On a recent episode of Word Matters, Trevin Wax and I discussed some prominent views of Genesis 6, particularly these first few verses:
When mankind began to multiply on the earth and daughters were born to them, the sons of God saw that the daughters of mankind were beautiful, and they took any they chose as wives for themselves. And the Lord said, “My Spirit will not remain with mankind forever, because they are corrupt. Their days will be 120 years.” The Nephilim were on the earth both in those days and afterward, when the sons of God came to the daughters of mankind, who bore children to them. They were the powerful men of old, the famous men. (Gen. 6:1-4, HCSB)
What makes this text confusing is not only that the Nephilim (which means “fallen ones”) are mentioned but not really described here. In Numbers 13, however, they’re described as some sort of large people, like giants. Making matters worse, this language about the “sons of God” procreating with the “daughters of men” surrounds the mention of the Nephilim. So, is there a connection? Are these verses cobbled together but not related? We also have to figure out who the “sons of God” and “daughters of men” are.
Here are a few views:
1. The Nephilim are aliens. This one sounds more like a conspiracy theory than biblical exegesis. This actually has decent traction even in Christian circles, but it would be a strange inclusion just five chapters after the Creation narrative, where there’s really no mention of extraterrestrial life. If aliens existed, it seems like Moses would’ve taken better note of it.
Aliens coming to Earth doesn’t seem like something that would get a passing mention. But maybe they were so common, Moses wasn’t surprised? Good news for Christian alien chasers: whatever they’re hiding at Area 51 might actually be the key to unlocking a confusing passage of Scripture!
2. The “sons of God” are the same as the Nephilim. So the “sons of God” are godly men (perhaps from the line of Seth, one of Adam and Eve’s other children), who procreated with sinful/non-God-worshiping women (“daughters of men,” meaning they didn’t belong to God). The defense of this is that this story follows right after Cain wanders out into the wilderness, and so the wicked offspring of Cain start intermingling with the people who still worship God. This would help explain verse 3 (God’s frustrated with mankind) and then verse 5, which talks about the earth being filled with wicked people, causing God to want to flood the earth.
So how is it possible that the Nephilim are the same people as the “sons of God”? First, they’re described as “heroes of old,” which means that they were in some sense good—at least at one time. They are revered, which could mean there is or was something praiseworthy about them. Second, the text may connect the two together (those this is linguistically speculative when looking at the Hebrew).
3. The Nephilim are offspring of the “sons of God” and “daughters of men.” This is the view I took.
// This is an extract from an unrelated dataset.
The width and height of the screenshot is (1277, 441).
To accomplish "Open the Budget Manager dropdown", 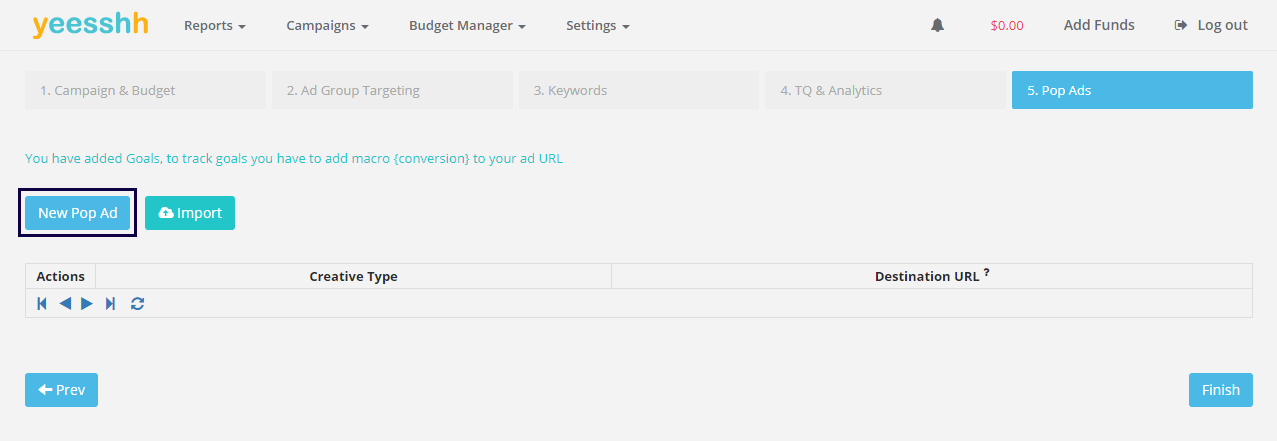I will pyautogui.click(x=467, y=25).
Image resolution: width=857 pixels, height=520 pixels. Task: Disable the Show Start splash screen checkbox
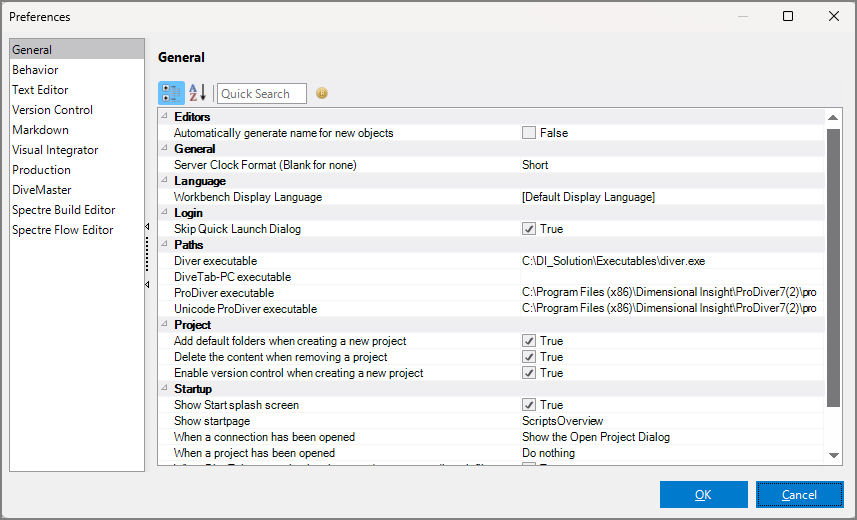(x=529, y=405)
The idea here is that the “sons of God” refers to fallen angels (this term is used for angels in other places in Scripture,) and “daughters of men” refers to human women (self-explanatory). So the Nephilim, then, are superhuman offspring of angels and humans (which explains their size and the reverence people have for them).
Jude 6-7 might help bring clarity here. It describes how God has kept certain fallen angels/demons locked away in Hell because they committed sexual immortality and went beyond their boundaries as non-humans. Remember, Satan and his minions have freedom to roam the earth, but within God’s boundaries (Job 1). I would also couple this with 1 Pet. 3:19, where it seems to indicate that Jesus descended into Hell between his death and resurrection to proclaim judgment on the angels who committed this crime.
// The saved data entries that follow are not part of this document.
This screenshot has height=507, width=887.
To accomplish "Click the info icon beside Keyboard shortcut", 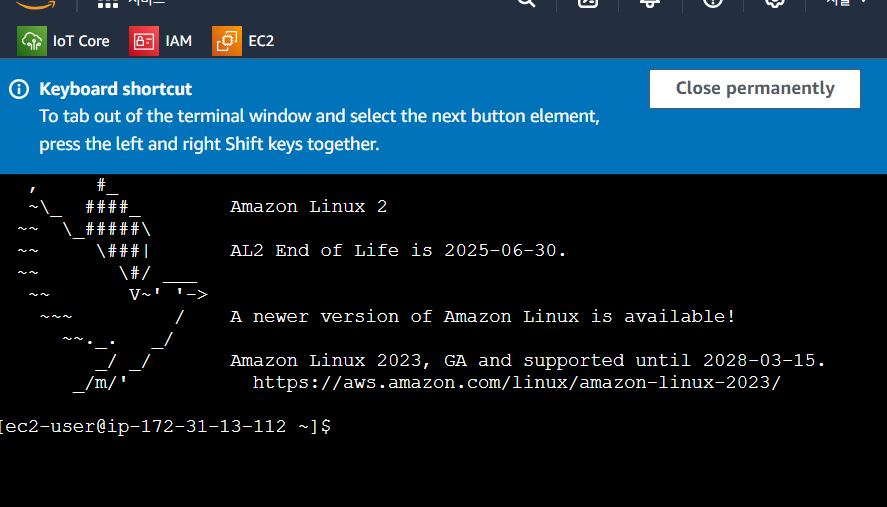I will [x=19, y=89].
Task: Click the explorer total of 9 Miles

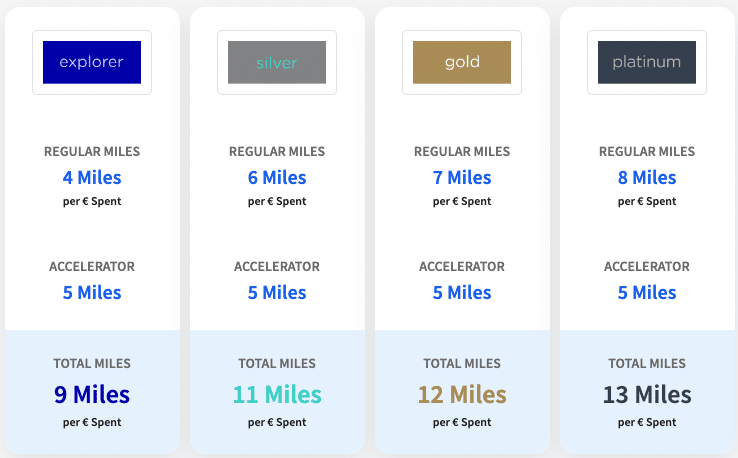Action: click(92, 395)
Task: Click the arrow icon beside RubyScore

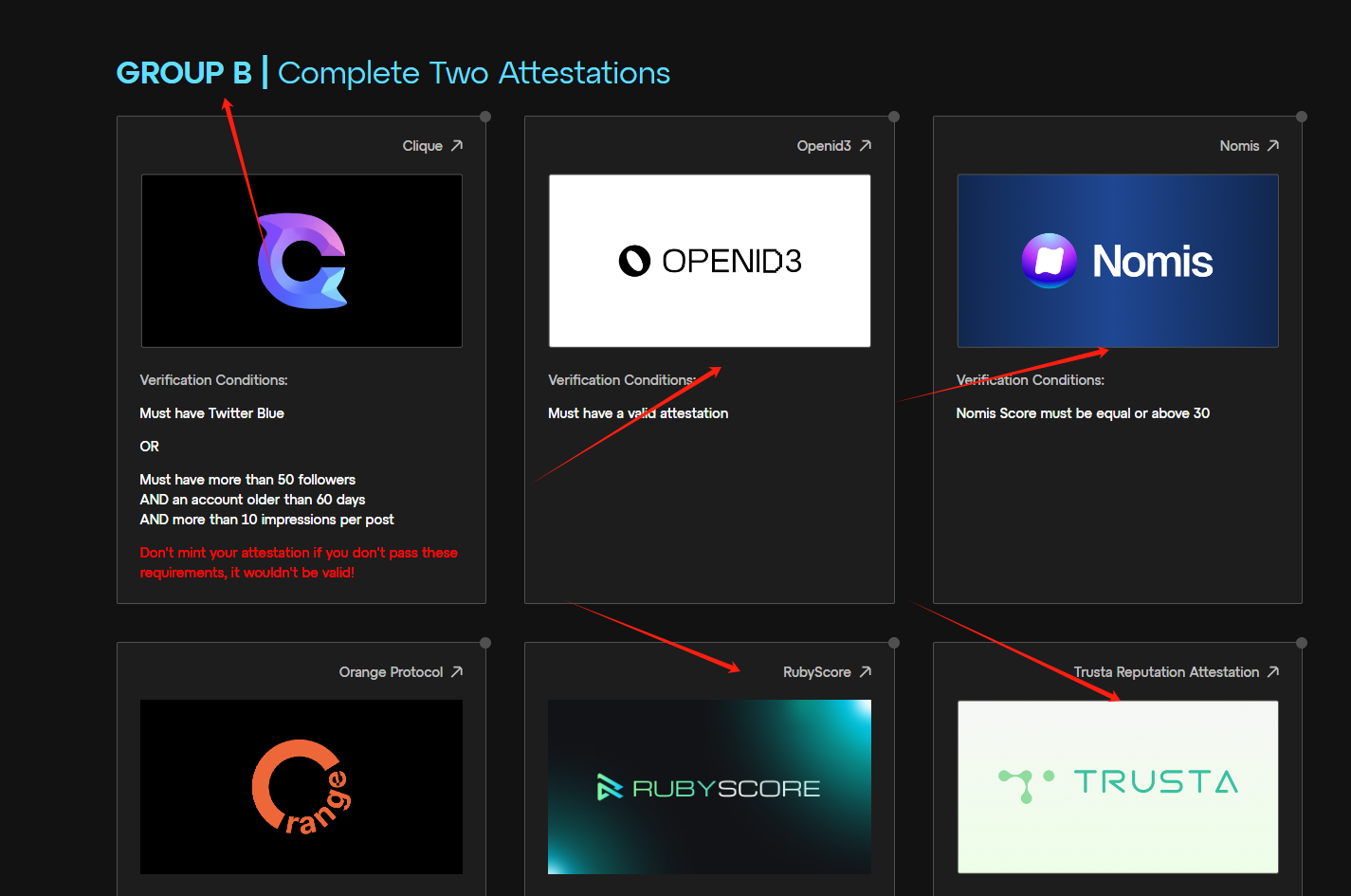Action: click(x=866, y=671)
I’m 50/50 on whether or not the Nephilim are indeed offspring. It’s possible that they’re mentioned here for some passing reason that we don’t understand. But I do think the “sons of God” must be fallen angels who had sex with human women, and were subsequently chained up for crossing the boundaries God had given them. I think this makes the best sense of a few confusing passages, not just one.
Some will ask, “Doesn’t Jesus say in Mark 12 that angels don’t marry?” Yes, but there’s no indication in Genesis 6 (and Jude) that anyone gets married. In fact, it seems as though this is purely carnal sin. Another question arises: “Do we even know if the angels have the, um, parts necessary to have sex, much less procreate?” Scripture doesn’t answer this either way but according to Jude, it does seem as though they’re capable of sexual sin.
Trevin’s view? We still don’t know. He flipped a coin, but forgot to pick which side represented which view.